Problem requirements: Omit every picture. Return all other data as it stands.

:: Input records ::

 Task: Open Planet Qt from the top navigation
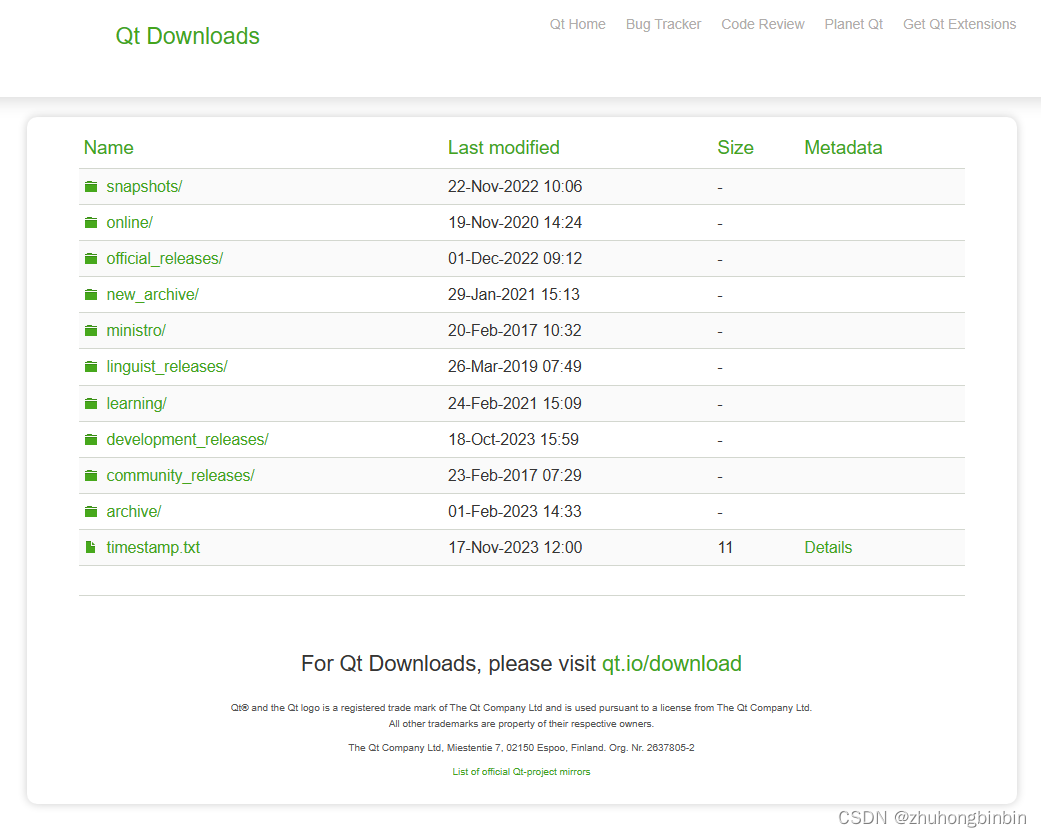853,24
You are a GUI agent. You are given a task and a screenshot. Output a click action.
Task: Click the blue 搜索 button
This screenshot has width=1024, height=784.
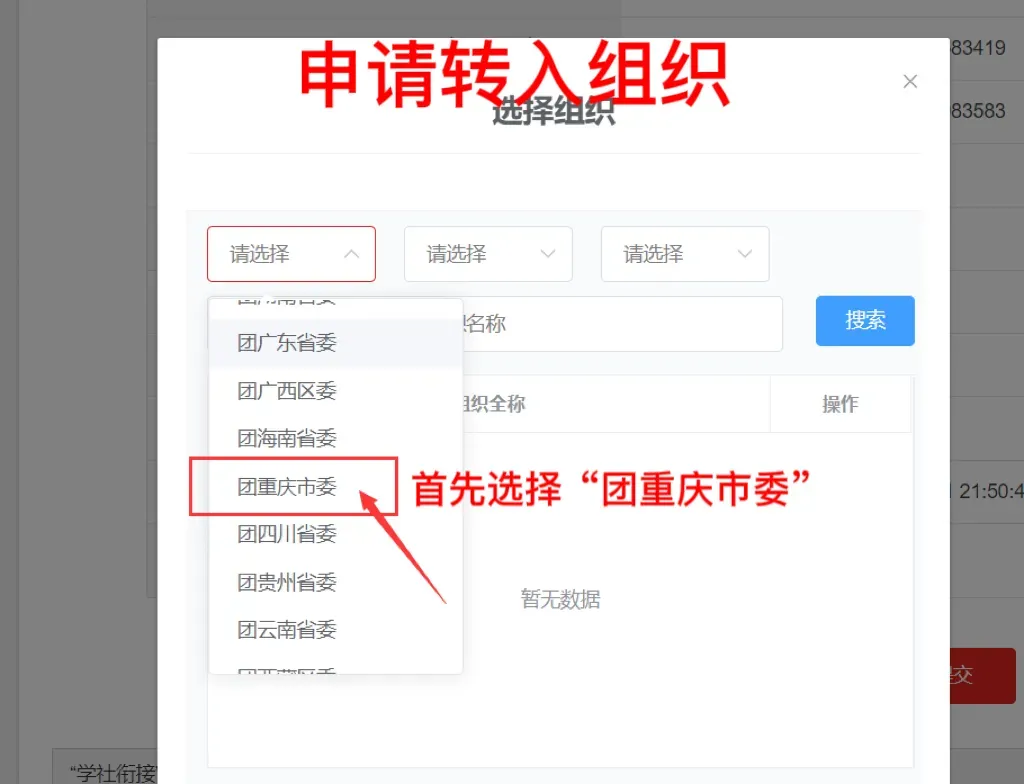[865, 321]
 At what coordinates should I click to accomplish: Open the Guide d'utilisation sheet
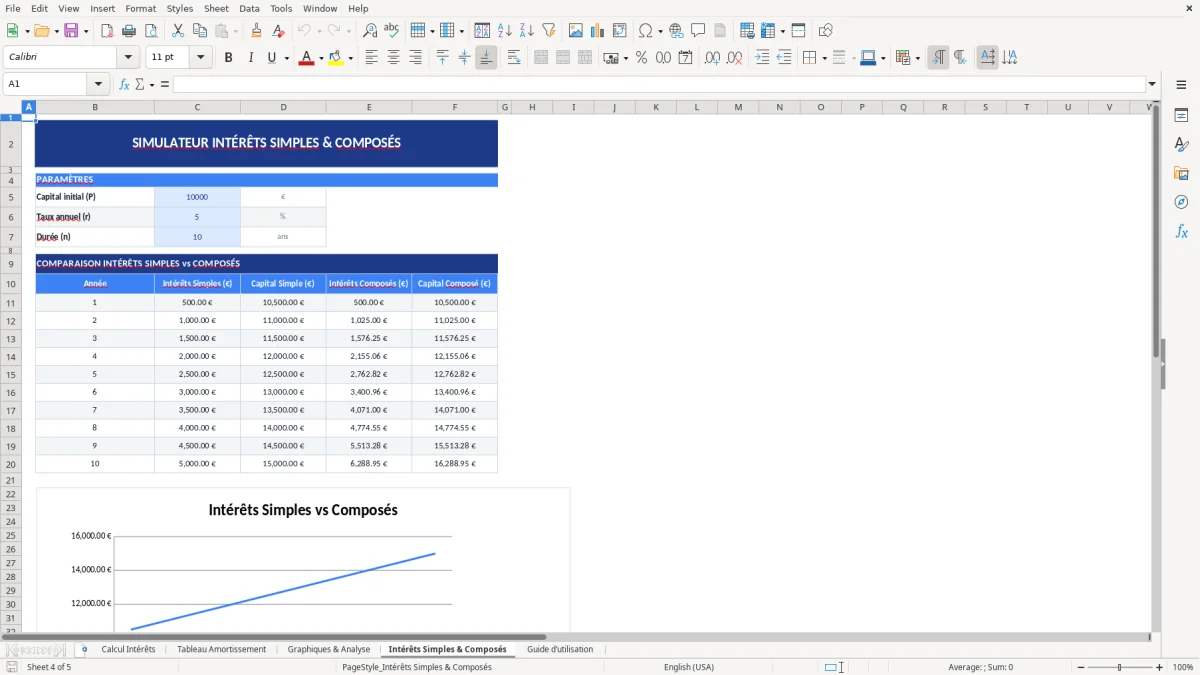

:::

Written response:
 Task: Open Planet Qt from the top navigation
853,24
You are a GUI agent. You are given a task and a screenshot. Output a click action.
Task: Click the blue 搜索 button
This screenshot has width=1024, height=784.
[865, 321]
 At what coordinates should I click to accomplish: Open the Guide d'utilisation sheet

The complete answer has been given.